Exercise aim: Can you write out every line of the items below word for word, leaving out the pictures?

Data entries:

--------------------

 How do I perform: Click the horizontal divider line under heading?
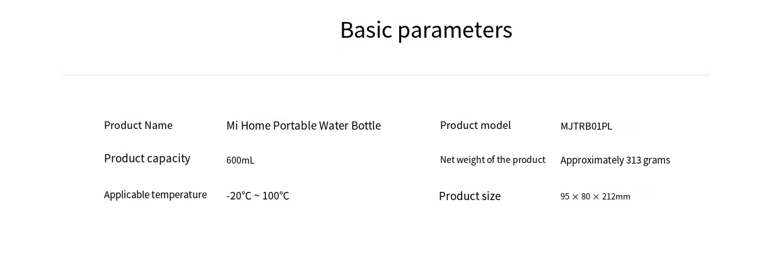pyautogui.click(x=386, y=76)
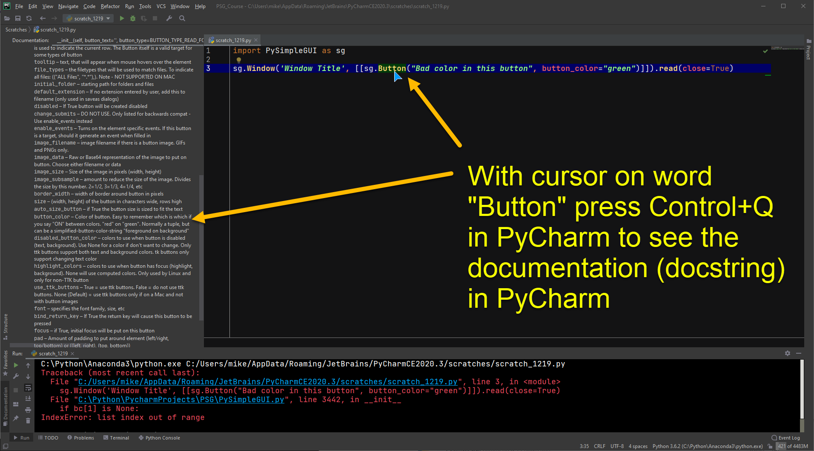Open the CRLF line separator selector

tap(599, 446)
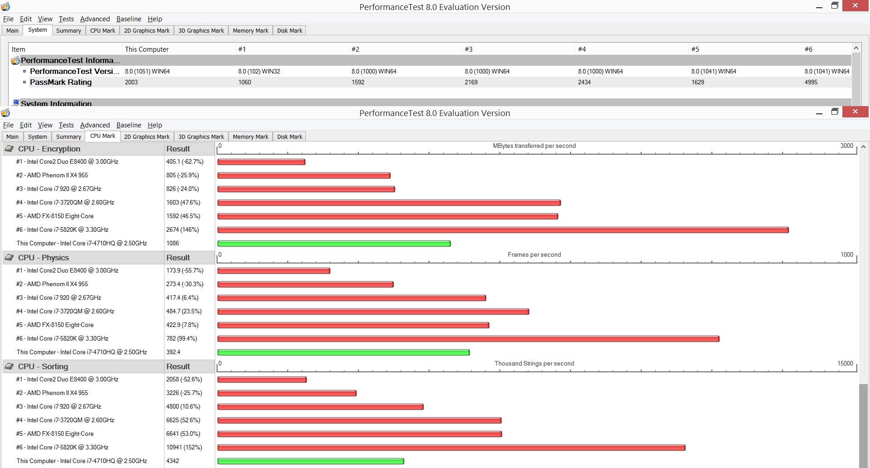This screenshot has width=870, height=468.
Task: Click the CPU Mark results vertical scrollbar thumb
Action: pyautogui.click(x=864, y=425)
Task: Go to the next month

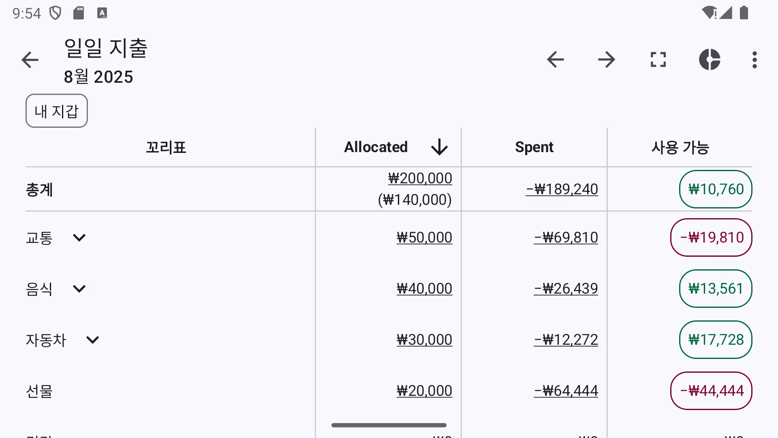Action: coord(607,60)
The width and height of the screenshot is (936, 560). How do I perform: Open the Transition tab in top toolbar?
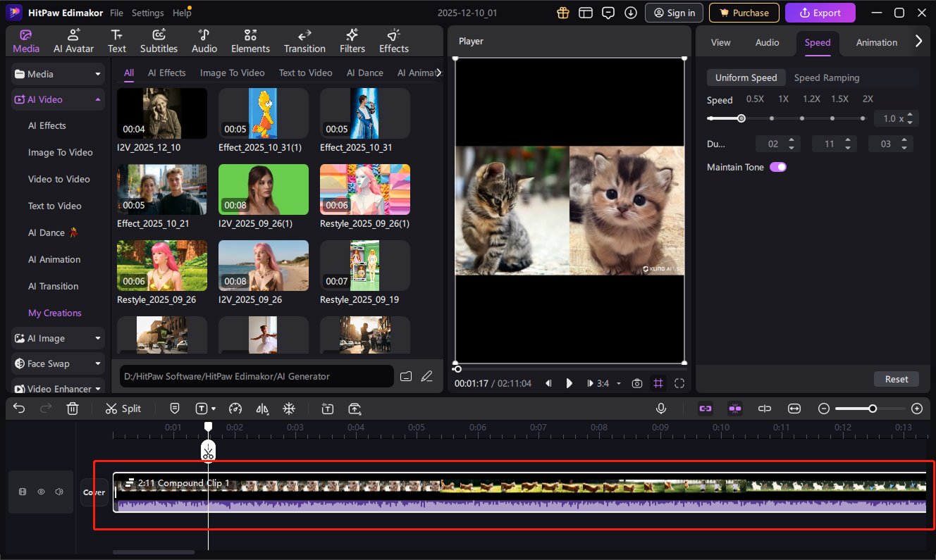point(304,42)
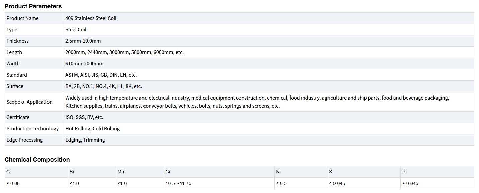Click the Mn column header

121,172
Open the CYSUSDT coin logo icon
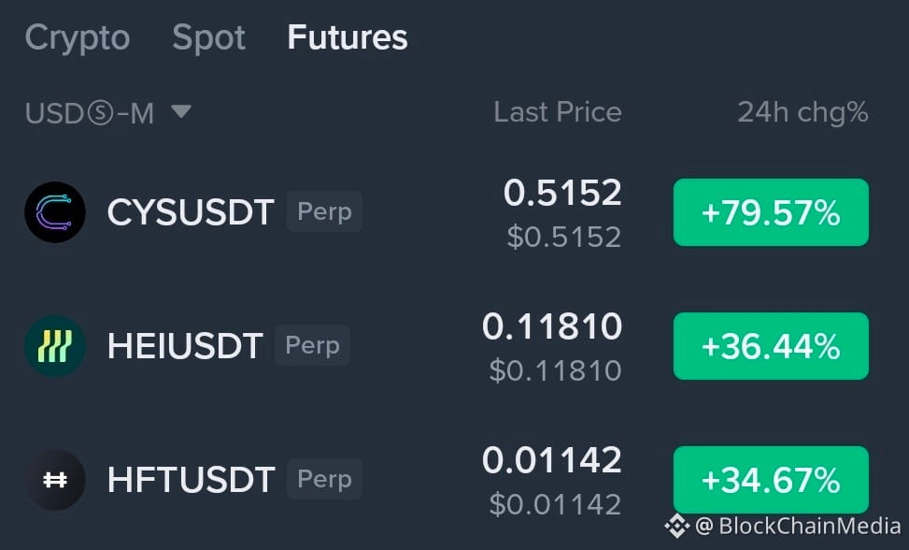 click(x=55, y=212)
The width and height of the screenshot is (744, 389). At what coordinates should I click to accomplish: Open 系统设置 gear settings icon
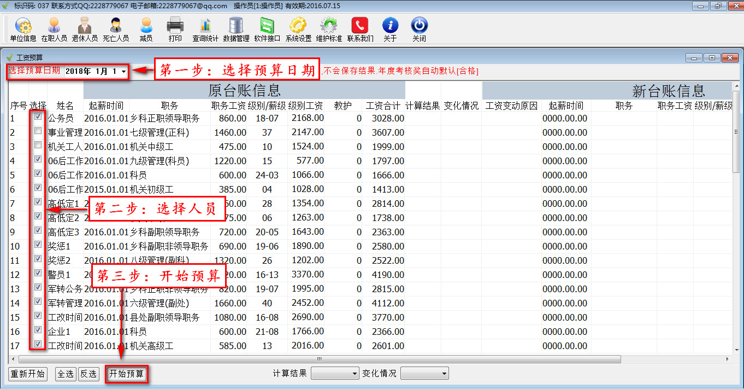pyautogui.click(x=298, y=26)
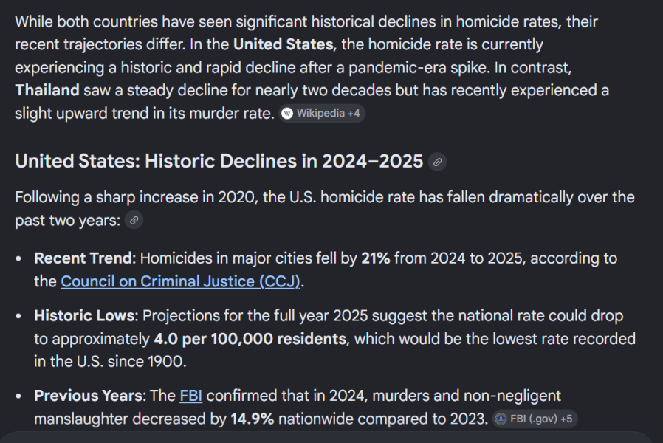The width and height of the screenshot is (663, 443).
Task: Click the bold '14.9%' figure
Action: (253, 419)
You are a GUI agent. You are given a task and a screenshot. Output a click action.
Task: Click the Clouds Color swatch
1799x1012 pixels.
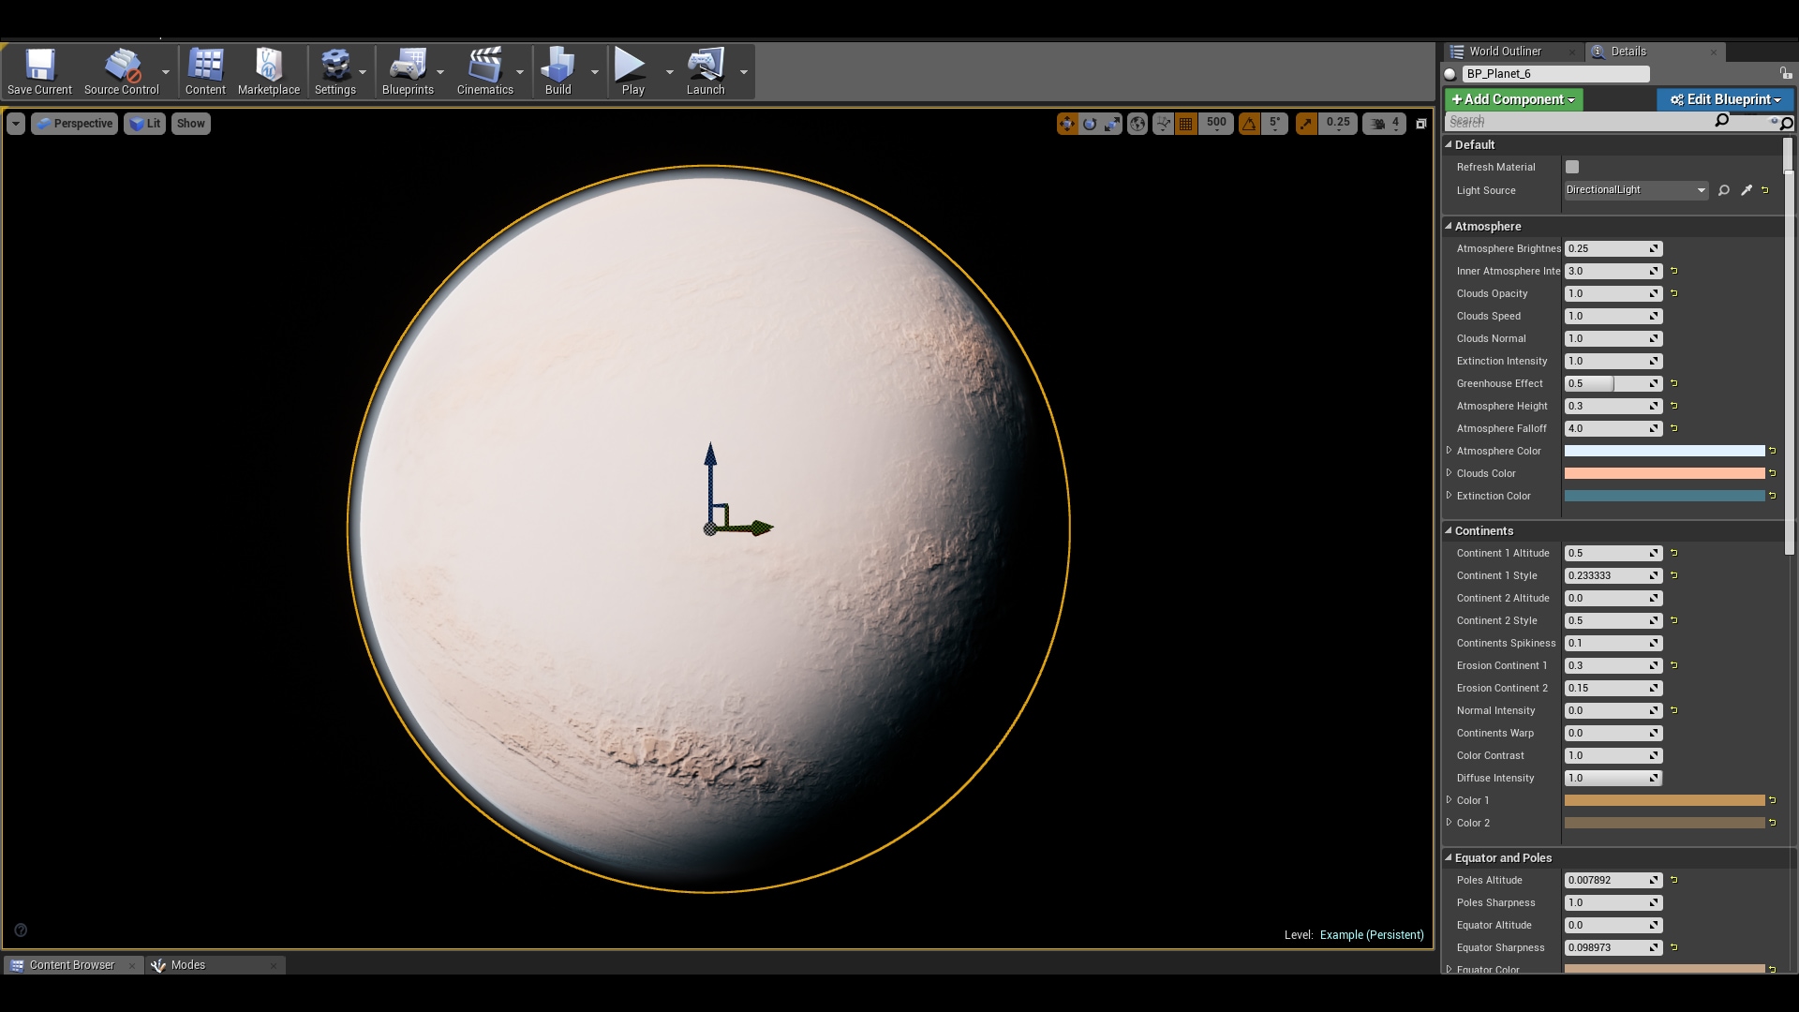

--------------------

Answer to the task:
 How do I perform: Click the horizontal divider line under heading?
pyautogui.click(x=386, y=76)
Open the CRLF line separator selector

tap(599, 446)
This screenshot has width=870, height=468.
Task: Click the CPU Mark results vertical scrollbar thumb
Action: pyautogui.click(x=864, y=425)
Task: Go to the next month

Action: coord(607,60)
The width and height of the screenshot is (936, 560). How do I perform: Open the Transition tab in top toolbar?
point(304,42)
Click the Mn column header

121,172
Open the CYSUSDT coin logo icon
 click(x=55, y=212)
The width and height of the screenshot is (744, 389). At what coordinates should I click to accomplish: Open 系统设置 gear settings icon
pyautogui.click(x=298, y=26)
The width and height of the screenshot is (663, 443).
Task: Click the bold '14.9%' figure
Action: (253, 419)
You are a GUI agent. You are given a task and a screenshot. Output a click action.
Task: Click the Clouds Color swatch
1799x1012 pixels.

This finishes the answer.